Cut-and-Paste with Precision: a Content and Perspective-aware Data Augmentation for Road Damage Detection

Damage to road pavement can develop into cracks, potholes, spallings, and other issues posing significant challenges to the integrity, safety, and durability of the road structure. Detecting and monitoring the evolution of these damages is crucial for maintaining the condition and structural health of road infrastructure. In recent years, researchers have explored various data-driven methods for image-based damage detection in road monitoring applications. The field gained attention with the introduction of the Road Damage Detection Challenge (RDDC2018), encouraging competition in developing object detectors on street-view images from various countries. Leading teams have demonstrated the effectiveness of ensemble models, mostly based on the YOLO and Faster R-CNN series. Data augmentations have also shown benefits in object detection within the computer vision field, including transformations such as random flipping, cropping, cutting out patches, as well as cut-and-pasting object instances. Applying cut-and-paste augmentation to road damages appears to be a promising approach to increase data diversity. However, the standard cut-and-paste technique, which involves sampling an object instance from a random image and pasting it at a random location onto the target image, has demonstrated limited effectiveness for road damage detection. This method overlooks the location of the road and disregards the difference in perspective between the sampled damage and the target image, resulting in unrealistic augmented images. In this work, we propose an improved Cut-and-Paste augmentation technique that is both content-aware (i.e. considers the true location of the road in the image) and perspective-aware (i.e. takes into account the difference in perspective between the injected damage and the target image).

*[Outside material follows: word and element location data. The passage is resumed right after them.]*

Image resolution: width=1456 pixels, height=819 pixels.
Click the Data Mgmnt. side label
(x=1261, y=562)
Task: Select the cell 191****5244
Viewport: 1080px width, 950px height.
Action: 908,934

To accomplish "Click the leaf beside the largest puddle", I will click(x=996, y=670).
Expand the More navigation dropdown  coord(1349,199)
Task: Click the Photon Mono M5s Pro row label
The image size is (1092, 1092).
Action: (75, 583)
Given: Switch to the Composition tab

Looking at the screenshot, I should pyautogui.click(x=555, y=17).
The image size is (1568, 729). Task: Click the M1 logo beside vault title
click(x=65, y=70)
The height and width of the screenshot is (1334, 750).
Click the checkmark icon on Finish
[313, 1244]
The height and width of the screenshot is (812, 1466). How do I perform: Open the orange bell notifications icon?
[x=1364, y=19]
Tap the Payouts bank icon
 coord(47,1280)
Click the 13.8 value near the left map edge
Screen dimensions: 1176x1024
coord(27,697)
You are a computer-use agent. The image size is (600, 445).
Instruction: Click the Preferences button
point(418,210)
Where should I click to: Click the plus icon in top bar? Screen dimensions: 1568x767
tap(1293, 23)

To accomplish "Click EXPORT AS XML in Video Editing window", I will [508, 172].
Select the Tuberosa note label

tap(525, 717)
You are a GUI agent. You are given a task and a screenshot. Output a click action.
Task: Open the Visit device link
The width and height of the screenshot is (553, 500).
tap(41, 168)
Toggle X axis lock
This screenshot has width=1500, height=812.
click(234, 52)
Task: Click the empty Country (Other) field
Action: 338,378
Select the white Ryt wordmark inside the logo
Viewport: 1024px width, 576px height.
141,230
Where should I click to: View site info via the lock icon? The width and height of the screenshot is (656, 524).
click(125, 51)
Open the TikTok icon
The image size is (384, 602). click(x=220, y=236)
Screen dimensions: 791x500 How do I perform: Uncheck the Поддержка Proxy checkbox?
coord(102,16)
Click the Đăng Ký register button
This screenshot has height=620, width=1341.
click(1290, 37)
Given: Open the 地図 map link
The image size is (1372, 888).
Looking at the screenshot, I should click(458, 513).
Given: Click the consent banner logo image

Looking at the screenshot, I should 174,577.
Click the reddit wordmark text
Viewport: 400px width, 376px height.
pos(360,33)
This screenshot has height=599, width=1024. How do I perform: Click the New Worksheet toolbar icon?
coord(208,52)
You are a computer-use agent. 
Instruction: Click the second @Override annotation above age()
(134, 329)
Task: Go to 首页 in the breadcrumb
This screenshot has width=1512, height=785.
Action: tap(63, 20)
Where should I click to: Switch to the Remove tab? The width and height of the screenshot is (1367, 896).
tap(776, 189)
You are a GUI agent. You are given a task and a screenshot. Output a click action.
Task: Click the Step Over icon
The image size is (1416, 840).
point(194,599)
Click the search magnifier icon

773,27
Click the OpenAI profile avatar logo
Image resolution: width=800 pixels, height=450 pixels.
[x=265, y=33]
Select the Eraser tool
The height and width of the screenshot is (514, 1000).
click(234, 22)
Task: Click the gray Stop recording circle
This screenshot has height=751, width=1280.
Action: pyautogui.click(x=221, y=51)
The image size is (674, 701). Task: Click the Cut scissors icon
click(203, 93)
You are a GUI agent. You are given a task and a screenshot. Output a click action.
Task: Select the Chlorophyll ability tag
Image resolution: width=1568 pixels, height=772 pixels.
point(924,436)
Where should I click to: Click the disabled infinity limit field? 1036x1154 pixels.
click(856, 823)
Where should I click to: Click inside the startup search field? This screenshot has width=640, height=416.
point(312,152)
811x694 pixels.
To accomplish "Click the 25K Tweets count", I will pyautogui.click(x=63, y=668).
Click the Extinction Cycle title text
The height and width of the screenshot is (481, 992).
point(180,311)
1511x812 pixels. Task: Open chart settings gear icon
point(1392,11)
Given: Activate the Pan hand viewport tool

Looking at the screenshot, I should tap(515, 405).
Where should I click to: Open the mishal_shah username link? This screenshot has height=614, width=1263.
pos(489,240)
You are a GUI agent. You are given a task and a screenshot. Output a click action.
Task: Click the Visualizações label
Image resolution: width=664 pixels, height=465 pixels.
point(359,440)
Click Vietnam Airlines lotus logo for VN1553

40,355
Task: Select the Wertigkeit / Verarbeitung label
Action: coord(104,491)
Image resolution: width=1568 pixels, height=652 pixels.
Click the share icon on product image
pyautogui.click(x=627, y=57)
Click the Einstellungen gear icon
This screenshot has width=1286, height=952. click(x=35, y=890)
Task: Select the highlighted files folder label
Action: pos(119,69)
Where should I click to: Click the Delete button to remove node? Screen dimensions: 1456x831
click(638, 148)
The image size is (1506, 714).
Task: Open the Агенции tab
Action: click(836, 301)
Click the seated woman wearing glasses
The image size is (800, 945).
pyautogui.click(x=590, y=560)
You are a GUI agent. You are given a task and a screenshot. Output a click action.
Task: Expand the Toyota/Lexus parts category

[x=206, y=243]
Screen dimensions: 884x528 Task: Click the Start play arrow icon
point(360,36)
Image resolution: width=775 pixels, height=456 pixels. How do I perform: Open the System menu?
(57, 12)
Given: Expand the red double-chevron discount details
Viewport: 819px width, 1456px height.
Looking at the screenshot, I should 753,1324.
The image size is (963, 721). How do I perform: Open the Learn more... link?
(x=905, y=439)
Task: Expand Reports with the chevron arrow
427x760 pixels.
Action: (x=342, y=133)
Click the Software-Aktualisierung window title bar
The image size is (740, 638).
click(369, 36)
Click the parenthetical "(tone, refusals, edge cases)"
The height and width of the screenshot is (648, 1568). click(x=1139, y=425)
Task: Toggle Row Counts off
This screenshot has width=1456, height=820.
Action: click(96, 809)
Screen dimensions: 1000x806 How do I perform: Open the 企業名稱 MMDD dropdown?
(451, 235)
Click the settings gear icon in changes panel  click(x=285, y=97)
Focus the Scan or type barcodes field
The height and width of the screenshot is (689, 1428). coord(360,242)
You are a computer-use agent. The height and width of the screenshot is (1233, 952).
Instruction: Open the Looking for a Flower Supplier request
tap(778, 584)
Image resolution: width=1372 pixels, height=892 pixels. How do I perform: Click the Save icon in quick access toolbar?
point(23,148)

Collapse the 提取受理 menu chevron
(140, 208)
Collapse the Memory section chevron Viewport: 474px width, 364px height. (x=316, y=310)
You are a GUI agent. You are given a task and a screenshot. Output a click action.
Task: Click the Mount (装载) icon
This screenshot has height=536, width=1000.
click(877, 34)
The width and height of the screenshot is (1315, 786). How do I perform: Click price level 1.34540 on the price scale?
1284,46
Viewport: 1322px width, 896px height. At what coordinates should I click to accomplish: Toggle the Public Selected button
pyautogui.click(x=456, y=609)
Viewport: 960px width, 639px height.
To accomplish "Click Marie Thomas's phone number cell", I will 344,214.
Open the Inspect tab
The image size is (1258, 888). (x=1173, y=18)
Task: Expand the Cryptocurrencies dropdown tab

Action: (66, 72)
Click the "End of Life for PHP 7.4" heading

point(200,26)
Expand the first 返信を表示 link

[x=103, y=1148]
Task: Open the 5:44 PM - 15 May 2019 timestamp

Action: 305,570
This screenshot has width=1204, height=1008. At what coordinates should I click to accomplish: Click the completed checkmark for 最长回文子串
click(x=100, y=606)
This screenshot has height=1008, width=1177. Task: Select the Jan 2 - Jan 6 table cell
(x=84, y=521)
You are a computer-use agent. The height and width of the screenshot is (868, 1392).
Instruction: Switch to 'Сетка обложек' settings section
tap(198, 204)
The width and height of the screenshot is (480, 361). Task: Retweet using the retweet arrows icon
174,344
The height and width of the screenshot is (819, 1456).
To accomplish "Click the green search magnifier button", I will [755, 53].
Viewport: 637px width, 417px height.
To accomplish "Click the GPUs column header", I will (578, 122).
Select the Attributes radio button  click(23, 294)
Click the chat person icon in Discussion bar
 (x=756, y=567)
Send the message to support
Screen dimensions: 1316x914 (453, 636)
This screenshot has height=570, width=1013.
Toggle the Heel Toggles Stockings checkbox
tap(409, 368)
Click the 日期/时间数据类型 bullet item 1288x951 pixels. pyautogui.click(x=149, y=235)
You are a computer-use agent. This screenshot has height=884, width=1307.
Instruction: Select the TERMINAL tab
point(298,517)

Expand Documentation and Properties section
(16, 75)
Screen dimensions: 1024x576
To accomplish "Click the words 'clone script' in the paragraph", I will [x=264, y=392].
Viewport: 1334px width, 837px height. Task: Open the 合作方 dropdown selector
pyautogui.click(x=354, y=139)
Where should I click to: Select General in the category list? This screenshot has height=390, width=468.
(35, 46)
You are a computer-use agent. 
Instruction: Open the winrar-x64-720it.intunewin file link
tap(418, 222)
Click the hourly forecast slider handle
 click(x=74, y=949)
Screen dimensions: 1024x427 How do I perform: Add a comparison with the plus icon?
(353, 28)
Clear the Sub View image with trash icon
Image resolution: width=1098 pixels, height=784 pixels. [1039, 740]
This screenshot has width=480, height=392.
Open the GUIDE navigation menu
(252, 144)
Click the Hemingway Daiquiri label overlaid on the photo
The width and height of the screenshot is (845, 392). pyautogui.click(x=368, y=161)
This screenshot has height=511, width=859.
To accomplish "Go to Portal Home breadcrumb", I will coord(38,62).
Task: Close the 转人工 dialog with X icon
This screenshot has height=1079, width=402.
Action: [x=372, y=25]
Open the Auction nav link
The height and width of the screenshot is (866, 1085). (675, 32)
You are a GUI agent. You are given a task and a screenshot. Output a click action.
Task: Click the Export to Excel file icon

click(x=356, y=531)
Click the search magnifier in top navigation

翻译：路面损伤可能发展为裂缝、坑洼、剥落等问题，对道路结构的完整性、安全性和耐久性构成重大挑战。检测并监测这些损伤的演变对于维护道路基础设施的状况和结构健康至关重要。近年来，研究人员探索了多种数据驱动方法，用于道路监测应用中的基于图像的损伤检测。随着道路损伤检测挑战赛（RDDC2018）的引入，该领域获得了广泛关注，该赛事鼓励在来自不同国家的街景图像上开发目标检测器的竞争。领先团队已证明了集成模型的有效性，这些模型主要基于YOLO和Faster R-CNN系列。数据增强在计算机视觉领域的目标检测中也显示出优势，包括随机翻转、裁剪、剪切图像块以及剪贴目标实例等变换。将剪贴增强应用于道路损伤似乎是增加数据多样性的一种有前景的方法。然而，标准的剪贴技术（涉及从随机图像中采样一个损伤实例并将其粘贴到目标图像的随机位置）在道路损伤检测中表现出有限的有效性。该方法忽略了道路在图像中的位置，并且未考虑采样损伤与目标图像之间的视角差异，导致生成的增强图像不真实。在本工作中，我们提出了一种改进的剪贴增强技术，该技术同时具备内容感知（即考虑图像中道路的真实位置）和视角感知（即考虑注入的损伤与目标图像之间的视角差异）特性。